Outgoing Republican Gov. Paul LePage delivered what is likely to be his final major speech Saturday before term limits force him out of office in January, proclaiming to hundreds of Republicans gathered in Augusta that any of the four Republican candidates for governor would be his worthy replacement.
LePage’s comments came as the Republican State Convention turned to full-on campaign mode Saturday, when the theme was explosive condemnations of Democratic principles and candidates who tout them.
Organizers said more than 1,500 people attended the annual convention at the Augusta Civic Center, where there was little official business to do but lots of resistance to the notion that midterm elections usually hurt the party of the sitting president. They dismissed conventional wisdom that backlash against Republican President Donald Trump would trigger a “blue wave” of Democratic victories in November, believing instead that 2018 will be an exception.
“I hope that at the end of this day, we will be energized and we will all go out to be at the polls in June and November to make sure the next governor of Maine is a Republican,” said LePage, whose address was a mix of touting his accomplishments and self-deprecating humor.
“I’m going to try to get out of my shyness and my shell and tell you what I really feel,” said LePage, who is nationally famous for his gruff tone and open-throated attacks on political adversaries. “It’s been hard these eight years, holding back.”

- **EXERCISE OBJECTIVE**
Could you proceed with the article on Gov. Paul LePage's speech at the Republican State Convention, picking up after its last sentence? The records that follow are from a separate source.

- **ENTRIES SHOWN**
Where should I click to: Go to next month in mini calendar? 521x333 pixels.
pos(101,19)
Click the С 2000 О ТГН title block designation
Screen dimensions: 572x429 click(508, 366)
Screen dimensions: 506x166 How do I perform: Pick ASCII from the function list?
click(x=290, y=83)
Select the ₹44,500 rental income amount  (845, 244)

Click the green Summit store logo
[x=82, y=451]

---

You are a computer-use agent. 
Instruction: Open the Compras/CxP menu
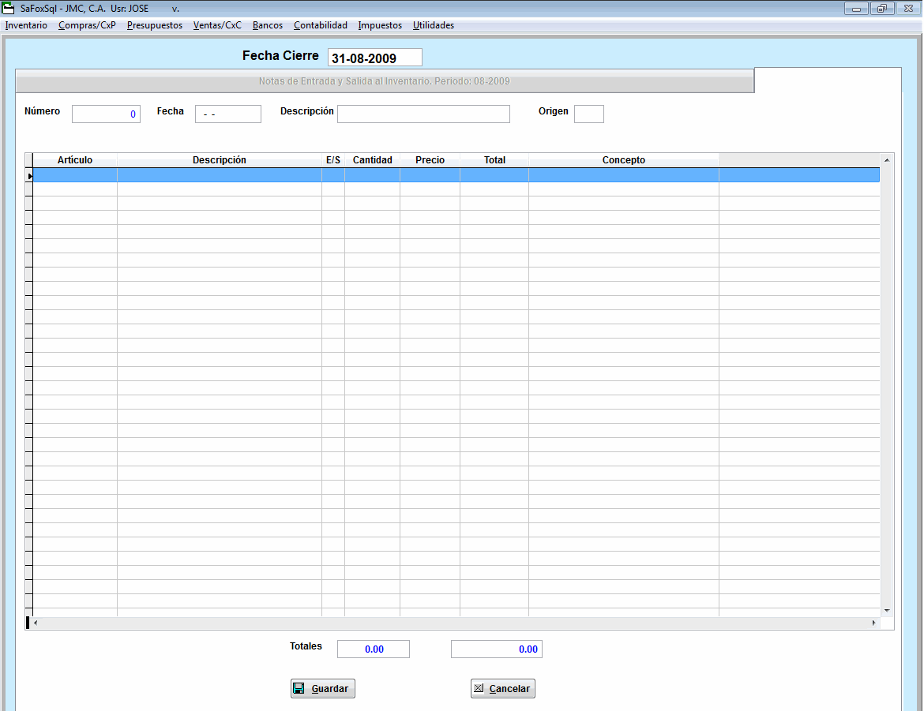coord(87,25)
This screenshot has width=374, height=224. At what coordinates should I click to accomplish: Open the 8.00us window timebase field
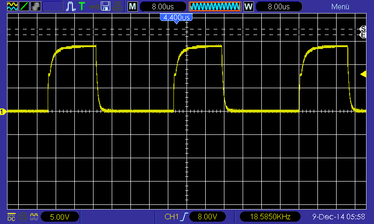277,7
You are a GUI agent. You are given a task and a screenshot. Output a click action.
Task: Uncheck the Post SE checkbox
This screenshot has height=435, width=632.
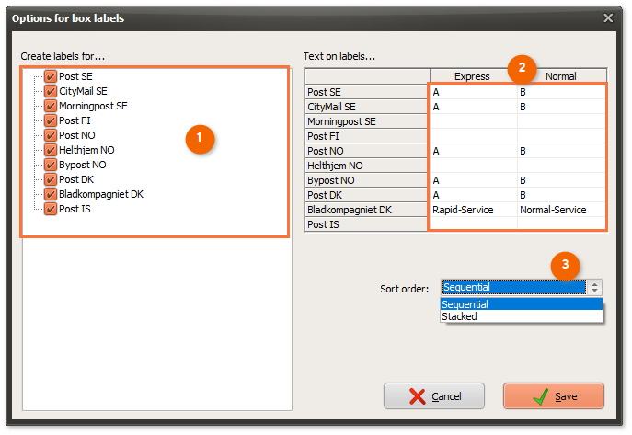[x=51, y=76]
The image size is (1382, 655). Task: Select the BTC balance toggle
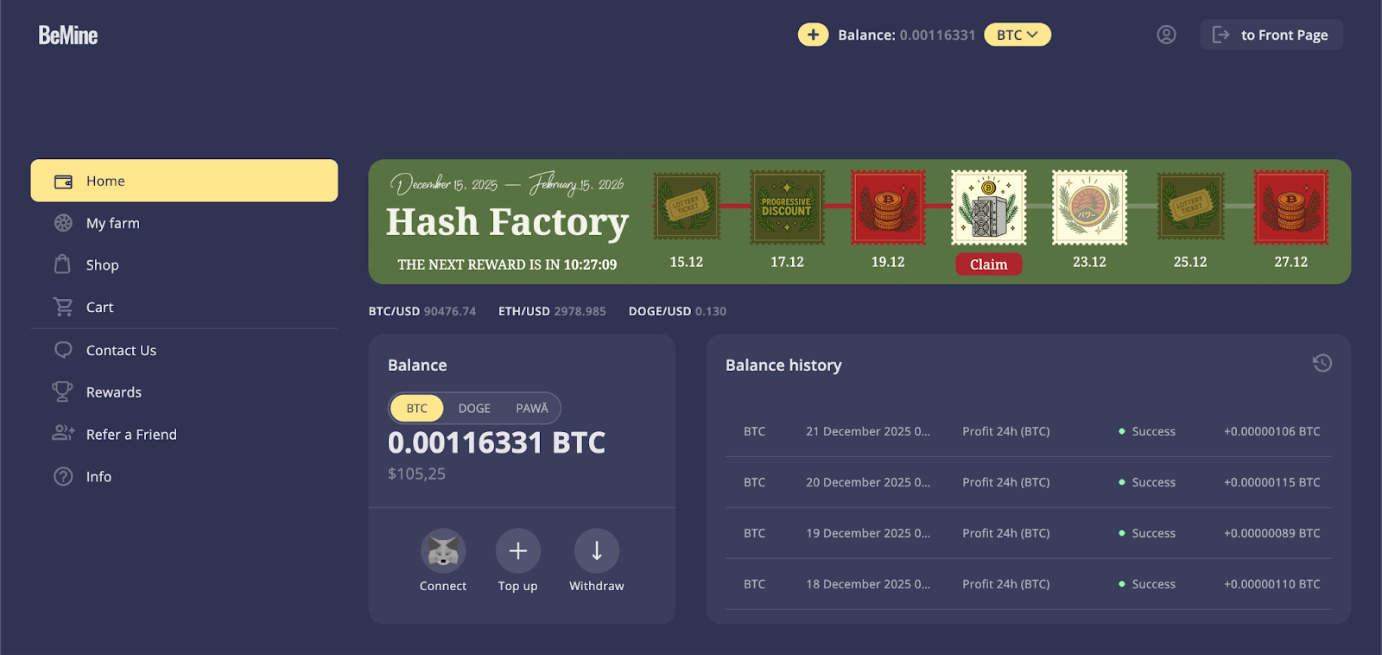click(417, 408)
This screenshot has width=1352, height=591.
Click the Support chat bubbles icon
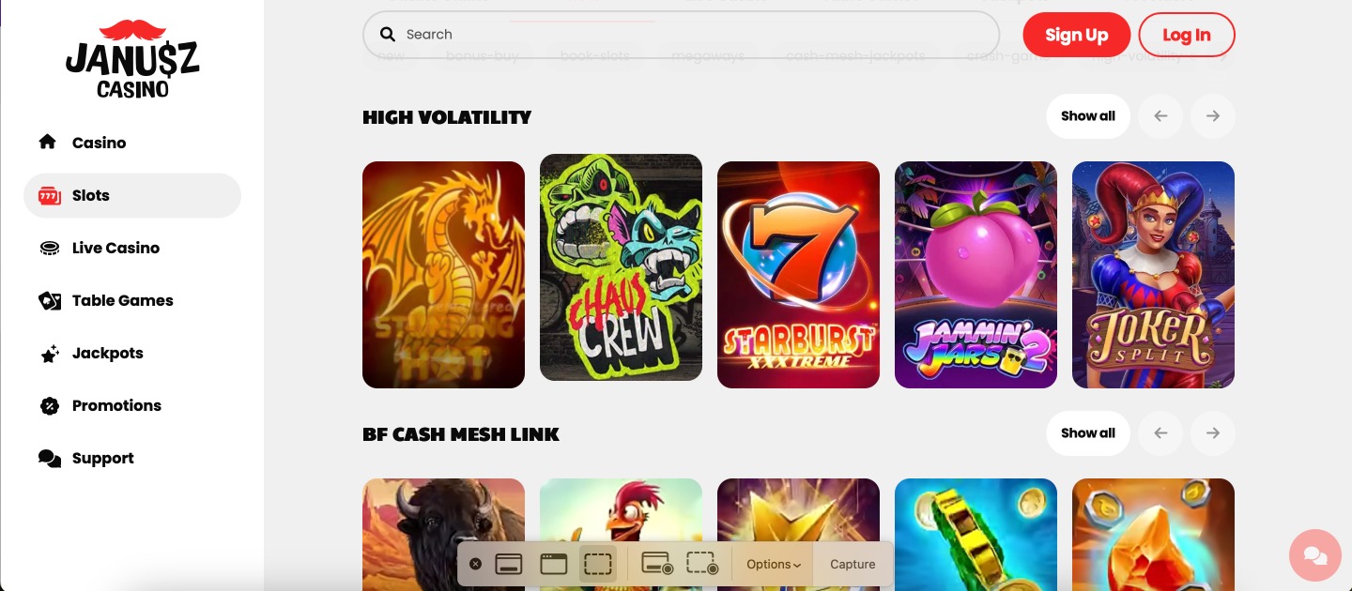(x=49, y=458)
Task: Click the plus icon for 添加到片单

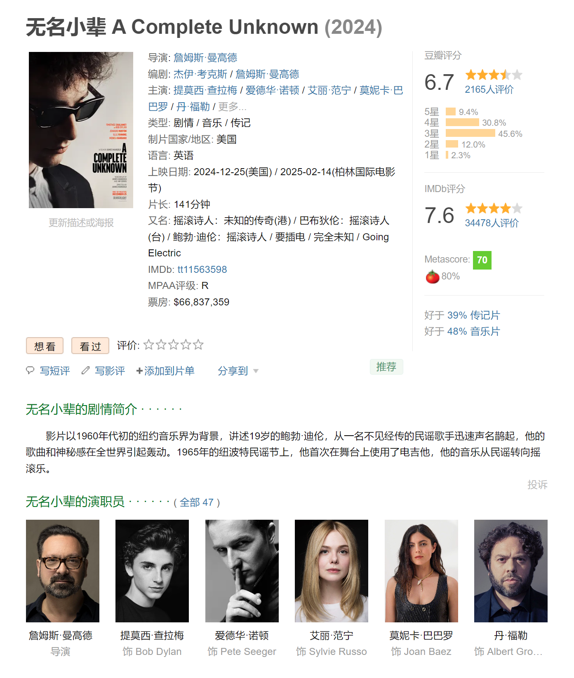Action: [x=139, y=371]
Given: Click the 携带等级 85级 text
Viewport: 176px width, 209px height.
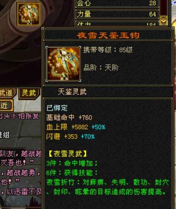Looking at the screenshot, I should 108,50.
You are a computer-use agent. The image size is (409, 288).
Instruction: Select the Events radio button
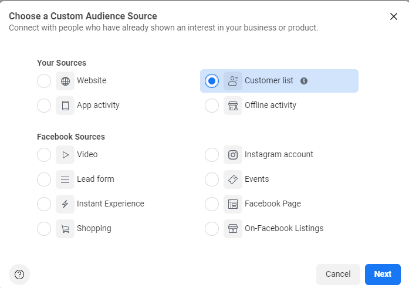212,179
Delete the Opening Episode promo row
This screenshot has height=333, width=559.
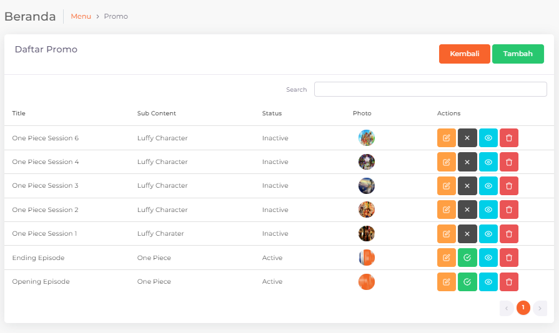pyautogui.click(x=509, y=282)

- **RESPONSE BELOW**
Though he maintained a civil tone, LePage in some ways didn’t hold back. He attacked both Democratic House Speaker Sara Gideon of Freeport, who he called “totally incompetent,” and Senate President Mike Thibodeau of Winterport, who he said “is not willing to talk to us,” for a failure of leadership.
He faulted Thibodeau and Gideon for letting for the Legislature adjourn Wednesday without taking final action on more than 100 bills while leaving other business unfinished. But LePage made no mention of the fact that most of the House Republicans tightly aligned with the governor’s office in voting against extending the regular legislative session past the statutory April 18 deadline.
“They all want to have their own little cake and eat it, too,” said LePage, who said he was “so proud of House Republicans for standing firm.”
Gideon said in a written statement Saturday that minority House Republicans were the problem.
“We did everything possible to stay at the table,” Gideon said. “The governor can continue to sow discord and rancor, which have been the hallmarks of his now lame-duck administration, or he can choose to rise to the occasion, show leadership and demand that House Republicans get back to work.”
House Minority Leader Ken Fredette, R-Newport, has said neither he nor most House Republicans would support a special legislative session unless Democrats agree to drop their attempts to fund $3.8 million in administrative start-up costs for Medicaid expansion by linking it within a broader package of spending bills previously passed by the Legislature but left in funding limbo.
LePage, who could single-handedly call the Legislature back at any time for any reason, has said he will not do that and made no mention of doing so during Saturday’s speech.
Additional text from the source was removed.